## ТЕКСТ ДЛЯ ЧТЕНИЯ
____________________
Игра разума. Как Клод Шеннон изобрел информационный век - Сони Джимми. Страница 20

В 1925 году «Лаборатории» вышли из состава телефонной компании, став отдельной единицей, находящейся под юрисдикцией одновременно «AT&T» и «Вестерн Электрик». Уолтер Гиффорд, президент «AT&T», отмечал, что «Лаборатории», номинально считаясь отделением телефонной компании, могли «продолжать осуществлять научные исследования в масштабе, вероятно, не сопоставимом с возможностями никакой другой организации в стране и даже мире». Целью «Лабораторий Белла» были не просто более чистые и быстрые телефонные звонки. Перед «Лабораториями» стояла задача замыслить и смоделировать будущее, в котором любая форма связи была бы проектом с участием машины.

Так называемые фундаментальные исследования стали кровеносной системой «Лабораторий». Если «правило 20 %» «Google» – практика, согласно которой сотрудникам разрешено посвящать пятую часть своего рабочего времени сторонним проектам, – выглядит как вольность Западного побережья, тогда функционирование исследовательских программ «Лабораторий Белла», поддерживаемое федерально одобренной монополией и огромными размерами прибылей, кажется в сравнении с ним прожорливым чудищем. Сотрудникам «Лабораторий» предоставлялась неограниченная свобода. Представьте, исследователя просили подумать над тем, как «фундаментальные вопросы физики или химии могли в будущем повлиять на систему связи». «Могли, в будущем» – исследователи «Лабораторий», вдохновленные этой идеей, обдумывали ее десятилетиями, представляя, насколько радикально технологии способны поменять ход привычной жизни, и удивляясь тому, как «Лаборатории» смогли «объединить всех нас и собрать все наши новые машины в одном месте». Один из сотрудников «Лабораторий» уже более поздней эпохи выразился на этот счет следующим образом: «Когда я впервые попал туда, познакомился с их философией: смотри, то, над чем ты сейчас работаешь, может не иметь большого значения в ближайшие десять-двадцать лет, ну и прекрасно, мы все равно будем там».
____________________
## ИСХОДНЫЕ ДАННЫЕ
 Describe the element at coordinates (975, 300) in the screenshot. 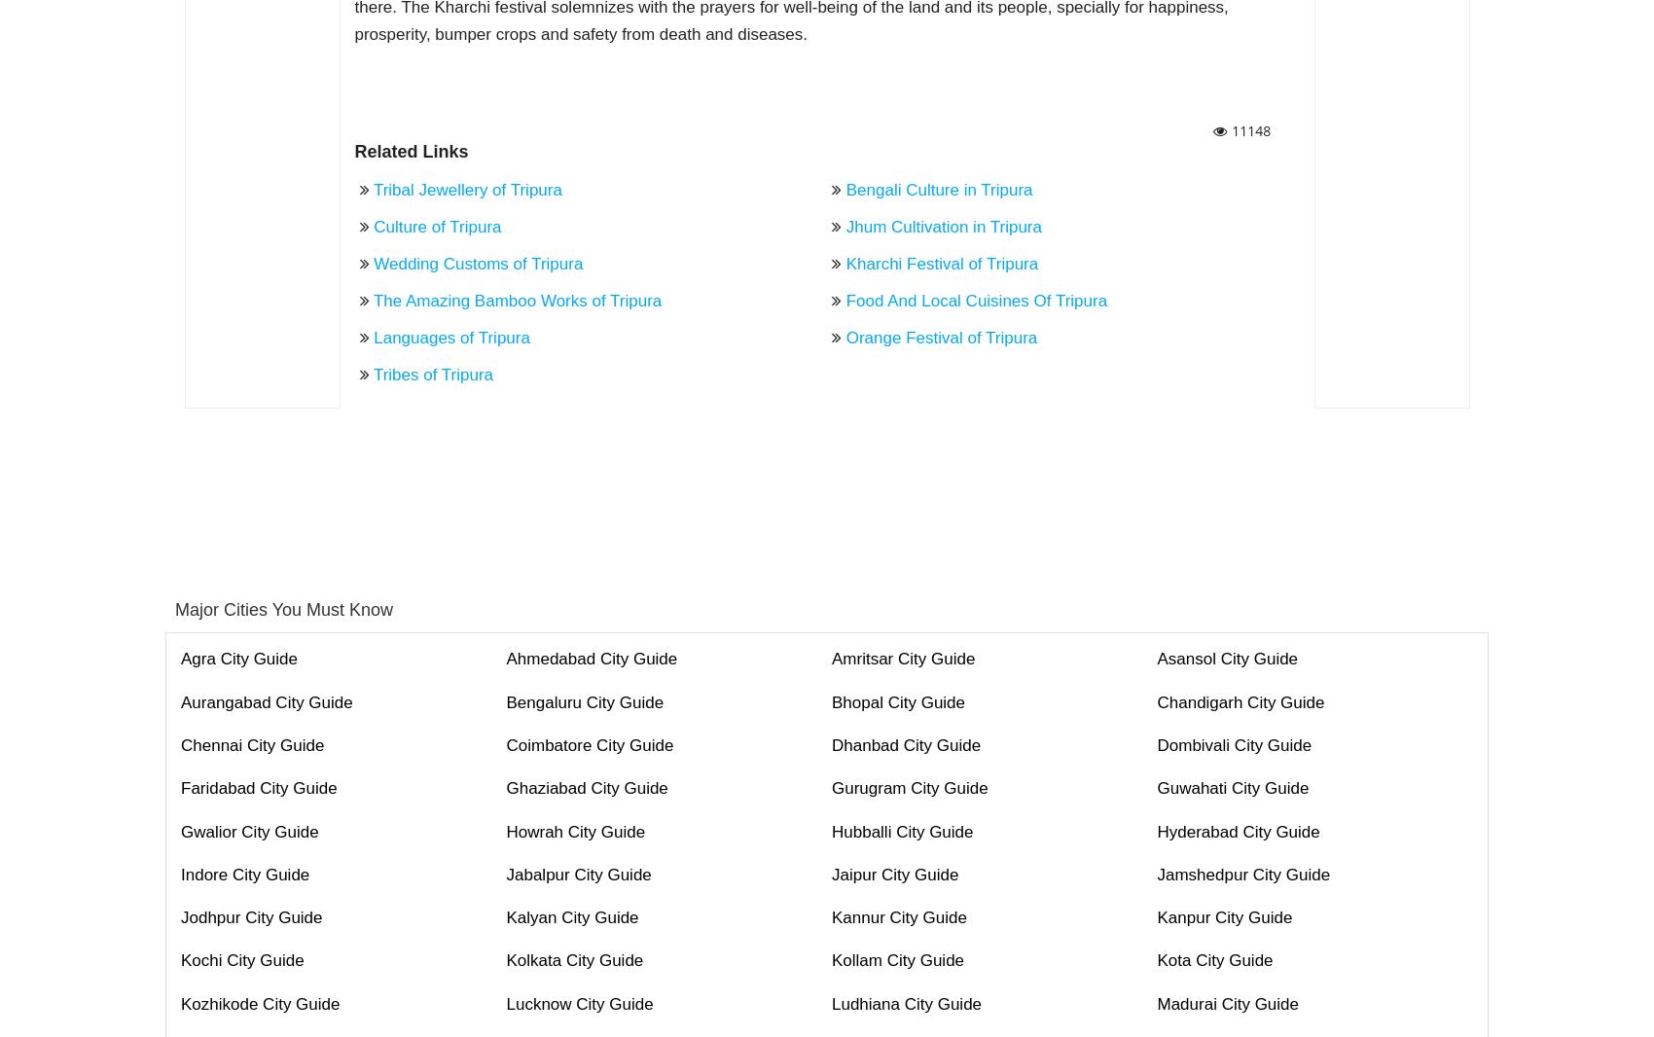

I see `'Food And Local Cuisines Of Tripura'` at that location.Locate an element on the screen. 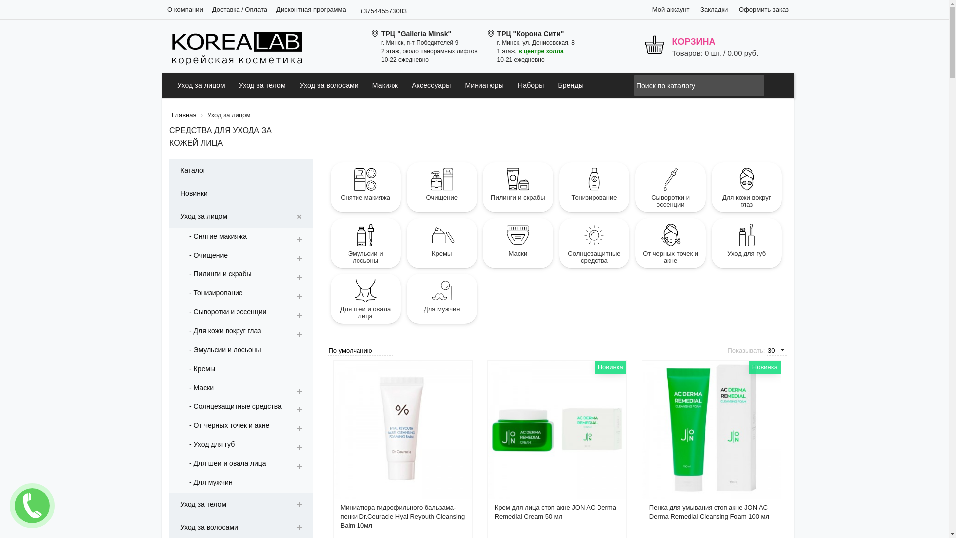 Image resolution: width=956 pixels, height=538 pixels. '+375445573083' is located at coordinates (385, 11).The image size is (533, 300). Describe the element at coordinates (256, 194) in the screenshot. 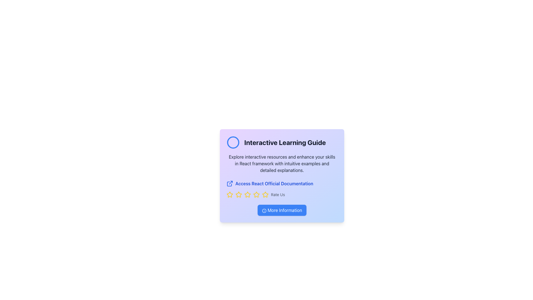

I see `the sixth star-shaped icon with a yellow border to rate it, located below the 'Interactive Learning Guide' section` at that location.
____________________
## ЗАДАНИЯ
**1)** Выведите без изменений фрагмент текста о «Лабораториях Белла», начиная со слов «В 1925 году» и заканчивая словами «с участием машины.».
**2)** Определите, соответствуют ли тексту о «Лабораториях Белла» утверждения ниже. На каждое ответьте «да» или «нет» и приведите точную цитату, которая это решает.
(a) В 1925 году «Лаборатории» вышли из состава телефонной компании.
(b) Уолтер Гиффорд был президентом «Вестерн Электрик».
(c) По «правилу 20 %» сотрудники «Google» могут тратить на сторонние проекты пятую часть рабочего времени.
**3)** Перечислите все компании и организации, которые текст о «Лабораториях Белла» называет собственными именами.

## ОТВЕТЫ К УПРАЖНЕНИЮ
**1)**
В 1925 году «Лаборатории» вышли из состава телефонной компании, став отдельной единицей, находящейся под юрисдикцией одновременно «AT&T» и «Вестерн Электрик». Уолтер Гиффорд, президент «AT&T», отмечал, что «Лаборатории», номинально считаясь отделением телефонной компании, могли «продолжать осуществлять научные исследования в масштабе, вероятно, не сопоставимом с возможностями никакой другой организации в стране и даже мире». Целью «Лабораторий Белла» были не просто более чистые и быстрые телефонные звонки. Перед «Лабораториями» стояла задача замыслить и смоделировать будущее, в котором любая форма связи была бы проектом с участием машины.

**2)**
(a) Да: «В 1925 году «Лаборатории» вышли из состава телефонной компании».
(b) Нет: «Уолтер Гиффорд, президент «AT&T»».
(c) Да: «сотрудникам разрешено посвящать пятую часть своего рабочего времени сторонним проектам».

**3)** «Лаборатории Белла», «AT&T», «Вестерн Электрик», «Google».